Even now, with its proposed solution — a new residential center to be built in Bangor — not expected to come online until after Gov. Paul LePage has left office, the administration is turning away input and oversight.

As a result, the next governor and Legislature will inherit a half-implemented plan created in secrecy and largely without the help of lawmakers, treatment providers, patients or patient advocates.

As planned, the new facility will open in March. It will house patients who no longer need the hospital-level care provided by Riverview, thus opening much-needed space at the Augusta psychiatric center.

There has been general agreement among policymakers that such a “step-down” residence is necessary. Riverview has been operating without its federal certification since 2013, when news reports and a federal audit revealed a series of serious deficiencies in how the hospital was being operated. A second, less-intensive facility would relieve some of the stressors at Riverview, and lead to improved care for patients.

LePage’s efforts to build such a facility have been hindered by his own unwillingness to collaborate or compromise, and the scattershot tendecies of his administration.
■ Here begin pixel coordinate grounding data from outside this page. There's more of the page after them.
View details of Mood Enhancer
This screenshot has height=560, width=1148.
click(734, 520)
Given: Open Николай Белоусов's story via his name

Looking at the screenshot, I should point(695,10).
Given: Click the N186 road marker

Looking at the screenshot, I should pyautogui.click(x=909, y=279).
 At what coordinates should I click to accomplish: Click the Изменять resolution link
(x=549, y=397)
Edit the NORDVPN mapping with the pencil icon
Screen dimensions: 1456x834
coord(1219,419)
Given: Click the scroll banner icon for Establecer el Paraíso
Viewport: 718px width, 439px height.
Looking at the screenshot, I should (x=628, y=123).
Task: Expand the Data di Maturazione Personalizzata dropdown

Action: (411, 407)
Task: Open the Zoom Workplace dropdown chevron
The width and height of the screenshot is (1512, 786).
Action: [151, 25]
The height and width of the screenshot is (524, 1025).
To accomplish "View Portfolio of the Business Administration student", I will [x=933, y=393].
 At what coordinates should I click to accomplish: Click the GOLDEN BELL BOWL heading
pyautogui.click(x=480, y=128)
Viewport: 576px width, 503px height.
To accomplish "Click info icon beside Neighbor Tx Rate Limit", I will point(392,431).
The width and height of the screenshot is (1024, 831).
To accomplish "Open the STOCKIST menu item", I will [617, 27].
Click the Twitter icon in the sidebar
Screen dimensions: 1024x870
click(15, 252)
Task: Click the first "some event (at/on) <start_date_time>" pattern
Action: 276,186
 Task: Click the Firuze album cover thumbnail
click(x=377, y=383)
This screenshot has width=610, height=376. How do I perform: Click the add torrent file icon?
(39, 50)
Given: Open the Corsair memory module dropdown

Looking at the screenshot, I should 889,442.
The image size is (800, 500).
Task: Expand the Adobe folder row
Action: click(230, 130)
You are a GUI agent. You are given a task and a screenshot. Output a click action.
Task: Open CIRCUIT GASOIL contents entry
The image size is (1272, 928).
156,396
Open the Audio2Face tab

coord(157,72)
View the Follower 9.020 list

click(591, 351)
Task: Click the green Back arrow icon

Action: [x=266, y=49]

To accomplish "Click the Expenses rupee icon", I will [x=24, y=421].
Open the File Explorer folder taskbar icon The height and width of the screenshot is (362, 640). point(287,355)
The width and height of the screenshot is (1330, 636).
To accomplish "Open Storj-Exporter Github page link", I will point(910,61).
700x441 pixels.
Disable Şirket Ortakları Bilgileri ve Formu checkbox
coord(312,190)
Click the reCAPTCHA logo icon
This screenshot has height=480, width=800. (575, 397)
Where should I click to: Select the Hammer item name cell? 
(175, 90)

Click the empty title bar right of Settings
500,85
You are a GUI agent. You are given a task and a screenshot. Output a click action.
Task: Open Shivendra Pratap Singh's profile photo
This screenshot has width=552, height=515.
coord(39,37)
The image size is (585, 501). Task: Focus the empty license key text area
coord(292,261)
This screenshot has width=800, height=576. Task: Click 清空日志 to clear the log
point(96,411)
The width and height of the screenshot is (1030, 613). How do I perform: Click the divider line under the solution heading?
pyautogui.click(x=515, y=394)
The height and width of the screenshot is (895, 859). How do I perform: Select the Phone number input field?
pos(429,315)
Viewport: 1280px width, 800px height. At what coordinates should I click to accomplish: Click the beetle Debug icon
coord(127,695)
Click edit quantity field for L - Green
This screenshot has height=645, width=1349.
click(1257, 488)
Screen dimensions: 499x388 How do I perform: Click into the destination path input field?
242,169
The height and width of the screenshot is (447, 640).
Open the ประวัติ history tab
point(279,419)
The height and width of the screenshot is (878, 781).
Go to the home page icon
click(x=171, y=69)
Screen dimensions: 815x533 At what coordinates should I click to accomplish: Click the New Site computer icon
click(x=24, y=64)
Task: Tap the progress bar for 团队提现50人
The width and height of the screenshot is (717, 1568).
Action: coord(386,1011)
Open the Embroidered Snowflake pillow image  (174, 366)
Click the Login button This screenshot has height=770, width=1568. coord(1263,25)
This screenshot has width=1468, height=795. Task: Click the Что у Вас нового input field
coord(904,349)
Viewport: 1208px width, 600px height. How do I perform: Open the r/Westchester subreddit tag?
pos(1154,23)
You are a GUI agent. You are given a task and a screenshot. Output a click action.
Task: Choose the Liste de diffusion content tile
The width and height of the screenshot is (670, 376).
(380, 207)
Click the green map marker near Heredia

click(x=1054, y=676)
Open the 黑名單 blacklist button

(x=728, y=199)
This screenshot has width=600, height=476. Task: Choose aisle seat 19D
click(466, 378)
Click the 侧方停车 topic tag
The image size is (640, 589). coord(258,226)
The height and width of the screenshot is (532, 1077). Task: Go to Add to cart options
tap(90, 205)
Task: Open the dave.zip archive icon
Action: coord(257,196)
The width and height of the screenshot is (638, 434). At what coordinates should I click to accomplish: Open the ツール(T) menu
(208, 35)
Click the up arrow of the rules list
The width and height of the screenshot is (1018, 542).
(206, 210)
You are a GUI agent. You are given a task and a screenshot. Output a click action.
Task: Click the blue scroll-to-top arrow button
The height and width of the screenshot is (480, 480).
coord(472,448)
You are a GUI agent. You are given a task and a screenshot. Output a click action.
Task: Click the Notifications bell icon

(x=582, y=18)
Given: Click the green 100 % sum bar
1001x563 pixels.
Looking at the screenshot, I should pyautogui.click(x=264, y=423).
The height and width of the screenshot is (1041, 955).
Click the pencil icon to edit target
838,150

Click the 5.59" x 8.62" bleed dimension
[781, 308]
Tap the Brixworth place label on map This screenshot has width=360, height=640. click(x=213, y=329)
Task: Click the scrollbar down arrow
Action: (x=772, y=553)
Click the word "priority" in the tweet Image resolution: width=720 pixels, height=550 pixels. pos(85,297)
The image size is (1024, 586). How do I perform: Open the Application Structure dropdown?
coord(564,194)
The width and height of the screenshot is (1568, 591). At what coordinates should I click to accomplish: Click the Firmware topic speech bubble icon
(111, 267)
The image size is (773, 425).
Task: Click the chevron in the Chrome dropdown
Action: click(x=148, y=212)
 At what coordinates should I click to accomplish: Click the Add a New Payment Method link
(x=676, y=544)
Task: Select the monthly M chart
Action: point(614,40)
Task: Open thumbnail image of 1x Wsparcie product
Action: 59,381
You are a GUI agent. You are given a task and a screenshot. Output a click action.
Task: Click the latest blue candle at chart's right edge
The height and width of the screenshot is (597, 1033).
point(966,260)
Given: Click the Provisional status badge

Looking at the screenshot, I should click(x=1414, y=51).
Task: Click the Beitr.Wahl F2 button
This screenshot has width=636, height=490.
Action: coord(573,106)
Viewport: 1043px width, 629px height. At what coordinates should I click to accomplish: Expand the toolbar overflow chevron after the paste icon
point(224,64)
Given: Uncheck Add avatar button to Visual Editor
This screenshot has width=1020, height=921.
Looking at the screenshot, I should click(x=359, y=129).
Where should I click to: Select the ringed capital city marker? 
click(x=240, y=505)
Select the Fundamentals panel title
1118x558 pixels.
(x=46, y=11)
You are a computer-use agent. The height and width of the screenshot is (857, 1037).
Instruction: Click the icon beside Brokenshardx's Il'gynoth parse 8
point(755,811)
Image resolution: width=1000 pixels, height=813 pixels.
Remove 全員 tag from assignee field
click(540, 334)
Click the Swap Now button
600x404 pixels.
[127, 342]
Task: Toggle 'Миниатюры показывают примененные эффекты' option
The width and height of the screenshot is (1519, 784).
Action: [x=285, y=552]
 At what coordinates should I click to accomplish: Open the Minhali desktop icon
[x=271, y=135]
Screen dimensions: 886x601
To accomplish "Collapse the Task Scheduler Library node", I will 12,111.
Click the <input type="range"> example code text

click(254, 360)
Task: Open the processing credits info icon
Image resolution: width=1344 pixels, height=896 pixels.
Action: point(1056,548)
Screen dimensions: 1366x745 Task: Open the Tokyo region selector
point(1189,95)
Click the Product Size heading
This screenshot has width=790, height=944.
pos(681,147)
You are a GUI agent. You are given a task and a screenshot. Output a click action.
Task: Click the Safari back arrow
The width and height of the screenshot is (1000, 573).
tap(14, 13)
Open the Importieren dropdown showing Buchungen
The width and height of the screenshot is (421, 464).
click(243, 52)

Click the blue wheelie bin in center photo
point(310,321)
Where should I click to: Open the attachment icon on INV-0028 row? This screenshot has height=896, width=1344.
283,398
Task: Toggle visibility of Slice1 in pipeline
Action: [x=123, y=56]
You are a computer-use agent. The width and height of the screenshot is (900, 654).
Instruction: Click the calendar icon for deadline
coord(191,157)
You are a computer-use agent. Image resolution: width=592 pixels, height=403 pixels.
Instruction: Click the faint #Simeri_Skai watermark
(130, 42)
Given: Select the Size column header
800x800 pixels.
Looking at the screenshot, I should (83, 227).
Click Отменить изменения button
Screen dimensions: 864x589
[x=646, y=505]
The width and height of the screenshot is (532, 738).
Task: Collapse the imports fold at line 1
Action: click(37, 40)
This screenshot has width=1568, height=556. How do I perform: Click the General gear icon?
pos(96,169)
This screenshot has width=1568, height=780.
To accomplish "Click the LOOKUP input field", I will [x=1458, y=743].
LePage has offered incomplete plans, then reacted angrily when asked to fill in the details. He has refused to consider the concerns of lawmakers who will oversee and fund the facility once it is operating. He has screamed about the urgent need for a new building, then failed to act on it for months at a time.

The governor’s failures have gotten us to this point. After refusing to answer legislators’ valid questions over his plan for a step-down facility in Augusta, LePage took to the proposal to Bangor, where in his estimation — though not the attorney general’s — he can build it without legislative oversight.

Keeping with that theme, the governor isn’t answering questions from the media on the project.

The company selected to operate the new facility, Florida-based Correct Care Solutions isn’t either — a copy of its 2017 proposal obtained by the Associated Press through a open records request was redacted at the company’s request. Blacked out were a list of current and closed lawsuits filed against Correct Care, as well as details on staffing, costs and operations.

That’s no small matter. The rapidly growing for-profit treatment industry in general, and Correct Care specifically, have been under scrutiny for a series of incidents in which profit motivation seemed to have won out over patient care, leading to injuries and poor treatment.

The redacted portions of the proposal may contain suitable answers to the many questions raised by patients, advocates and lawmakers, but we don’t know because we can’t see them, and it’s hard to trust the LePage administration when they’ve been so opaque, on this issue and many others.

All of which raises the question of why the governor is trying to shoehorn this project through in his final months, particularly when the new building is set to open weeks after his successor is sworn in. No new building should be constructed until a new governor and Legislature have an opportunity to review the plans.

Gov. LePage tried and failed to fix this problem on his own. Now it’s time to let others do the work.